__Data excerpts__.
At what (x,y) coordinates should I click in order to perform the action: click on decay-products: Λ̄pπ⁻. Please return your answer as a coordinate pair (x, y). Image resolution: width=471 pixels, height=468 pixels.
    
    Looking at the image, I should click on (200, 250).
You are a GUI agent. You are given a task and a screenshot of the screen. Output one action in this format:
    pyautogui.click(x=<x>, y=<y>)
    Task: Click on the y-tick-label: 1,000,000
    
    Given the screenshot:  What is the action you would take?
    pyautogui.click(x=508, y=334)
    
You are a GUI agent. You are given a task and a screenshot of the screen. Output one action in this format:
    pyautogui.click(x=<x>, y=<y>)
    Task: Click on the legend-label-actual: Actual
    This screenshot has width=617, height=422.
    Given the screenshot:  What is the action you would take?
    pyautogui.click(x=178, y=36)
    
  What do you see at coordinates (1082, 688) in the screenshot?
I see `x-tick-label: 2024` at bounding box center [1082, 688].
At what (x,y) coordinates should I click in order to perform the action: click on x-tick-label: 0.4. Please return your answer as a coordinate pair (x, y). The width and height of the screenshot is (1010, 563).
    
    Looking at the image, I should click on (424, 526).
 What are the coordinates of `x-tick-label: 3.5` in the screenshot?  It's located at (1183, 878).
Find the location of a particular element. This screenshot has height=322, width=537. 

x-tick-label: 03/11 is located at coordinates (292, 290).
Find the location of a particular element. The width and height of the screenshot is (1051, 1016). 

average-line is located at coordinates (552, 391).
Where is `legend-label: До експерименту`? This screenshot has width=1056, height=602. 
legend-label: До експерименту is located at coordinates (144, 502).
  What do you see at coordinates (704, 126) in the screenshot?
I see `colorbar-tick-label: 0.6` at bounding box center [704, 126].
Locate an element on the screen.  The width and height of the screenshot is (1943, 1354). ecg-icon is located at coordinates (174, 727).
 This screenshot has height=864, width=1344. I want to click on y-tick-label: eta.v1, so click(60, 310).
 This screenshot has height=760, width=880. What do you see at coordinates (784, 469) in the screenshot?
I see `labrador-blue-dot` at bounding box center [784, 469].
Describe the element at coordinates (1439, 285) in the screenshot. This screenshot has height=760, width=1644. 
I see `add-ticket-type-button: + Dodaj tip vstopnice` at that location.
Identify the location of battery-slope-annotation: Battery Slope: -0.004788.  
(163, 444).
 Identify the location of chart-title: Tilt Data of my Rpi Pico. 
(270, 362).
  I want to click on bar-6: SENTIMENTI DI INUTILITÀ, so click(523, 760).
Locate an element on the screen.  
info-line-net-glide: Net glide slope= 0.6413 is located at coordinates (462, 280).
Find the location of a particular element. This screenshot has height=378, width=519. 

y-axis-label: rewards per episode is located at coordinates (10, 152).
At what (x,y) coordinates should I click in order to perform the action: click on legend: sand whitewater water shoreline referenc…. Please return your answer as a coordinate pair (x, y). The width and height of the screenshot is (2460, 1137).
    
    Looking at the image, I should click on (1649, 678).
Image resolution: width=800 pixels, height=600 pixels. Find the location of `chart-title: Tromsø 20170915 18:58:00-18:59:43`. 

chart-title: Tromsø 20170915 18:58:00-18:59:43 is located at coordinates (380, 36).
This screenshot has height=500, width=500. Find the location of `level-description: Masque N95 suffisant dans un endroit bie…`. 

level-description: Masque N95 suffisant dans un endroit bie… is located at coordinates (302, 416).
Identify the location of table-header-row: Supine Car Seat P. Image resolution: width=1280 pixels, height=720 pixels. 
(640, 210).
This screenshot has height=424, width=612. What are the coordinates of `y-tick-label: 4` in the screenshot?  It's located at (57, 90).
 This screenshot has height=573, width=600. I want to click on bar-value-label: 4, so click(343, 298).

__What needs to be done__.
Copy the listing above without any changes, from the line containing "has height=378, width=519." through the end of the listing, both included.

__Answer below__.
Find the location of a particular element. This screenshot has height=378, width=519. 

y-axis-label: rewards per episode is located at coordinates (10, 152).
At what (x,y) coordinates should I click in order to perform the action: click on legend: sand whitewater water shoreline referenc…. Please return your answer as a coordinate pair (x, y). The width and height of the screenshot is (2460, 1137).
    
    Looking at the image, I should click on (1649, 678).
Image resolution: width=800 pixels, height=600 pixels. Find the location of `chart-title: Tromsø 20170915 18:58:00-18:59:43`. 

chart-title: Tromsø 20170915 18:58:00-18:59:43 is located at coordinates (380, 36).
This screenshot has height=500, width=500. Find the location of `level-description: Masque N95 suffisant dans un endroit bie…`. 

level-description: Masque N95 suffisant dans un endroit bie… is located at coordinates (302, 416).
Identify the location of table-header-row: Supine Car Seat P. Image resolution: width=1280 pixels, height=720 pixels. 
(640, 210).
This screenshot has height=424, width=612. What are the coordinates of `y-tick-label: 4` in the screenshot?  It's located at (57, 90).
 This screenshot has height=573, width=600. I want to click on bar-value-label: 4, so click(343, 298).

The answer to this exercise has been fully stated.